Students working with a teacher at Albany Senior High School, New Zealand (Photo credit: Wikipedia)By Aaron Whirl
Let's face it: ESL writing classes can be boring and predictable. Many students have an instinctive aversion to writing due to the fact that most writing lessons are routine and tedious. That's why ESL writing activities are among the most useful tools that a teacher can have in his or her ESL arsenal.
Writing activities are, at their core, simply more enjoyable ways of putting pen to paper, and they elevate writing from a boring and routine task that students will tend to dread to an interactive assignment which students can look forward to and enjoy.
After all, writing is an art form, comparable to music, painting, or dancing, and it is the role of the teacher to inspire students to think of writing as a way to express themselves creatively.
So how can a teacher accomplish this?
First of all, teachers should consider the age and level of the class when devising an appropriate activity. Certain assignments or activities may need to be simplified, for example, if the students are younger or at a lower level.
Then, there are several different kinds of assignments that can be given out. Some students enjoy journal writing, and the teacher can allot 5 or 10 minutes per class for writing in a journal and answering a predetermined question.
Alternatively, rather than giving the students a predetermined topic, it may be useful to allow the students to simply write extemporaneously about anything they want for a period of time. The teacher can choose to check the students' journals periodically, but it may also be useful for the journals to remain private, viewed only by the students, as this could help foster an appreciation of writing that can be exploited later in the class' writing assignments.

• • •

**The tasks**
**a.** Reproduce the ESL writing passage word for word, beginning at the words "After all, writing" and stopping after "teacher accomplish this?".
**b.** Continue the ESL writing passage from its last sentence onward.

**Provided material**
• • •

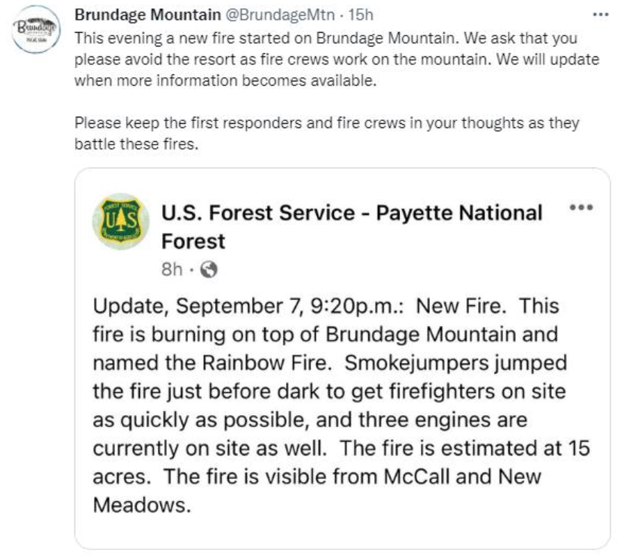
Task: Click the globe public-visibility icon
Action: click(209, 270)
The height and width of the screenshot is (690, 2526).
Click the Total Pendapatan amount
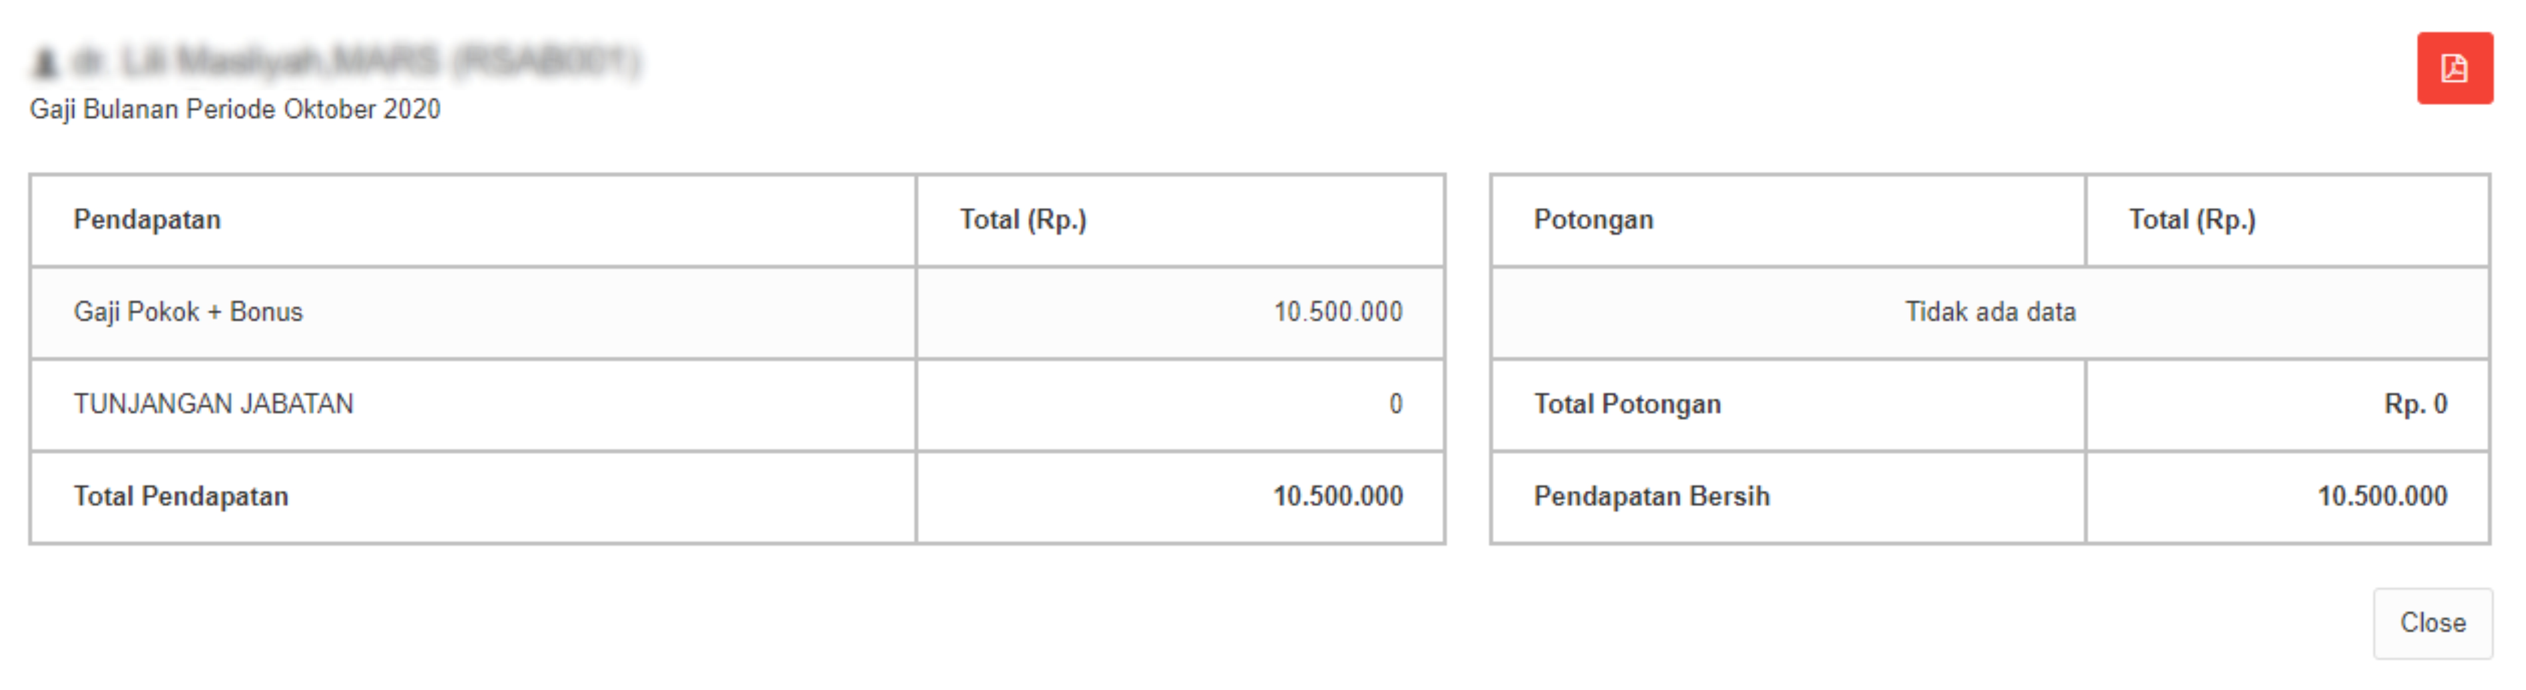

• • •

**Answers**
**a.**
After all, writing is an art form, comparable to music, painting, or dancing, and it is the role of the teacher to inspire students to think of writing as a way to express themselves creatively.
So how can a teacher accomplish this?

**b.**
For a more fun and interactive activity, the teacher could write the first sentence of a story, then print this out on several different pieces of paper. Each student can begin writing his or her own version of the story, and the teacher can encourage them to be creative and unique, letting the students vote on their favorite story and offering a prize to the top-ranked student.
Finally, as a variation on this activity, the students can write only two or three sentences instead of the entire story, then pass the story to their neighbor to continue, and so on until the story has passed through several students.
Some of these stories will inevitably become so silly that they may not make much sense, but as long as the students are having fun while writing and doing so while still trying to write correctly, the content of the stories is of secondary importance.
The most important thing is that students are writing and having fun while doing so; only in this way can students learn to think of writing as a form of artistic expression instead of a means of tedious classroom punishment.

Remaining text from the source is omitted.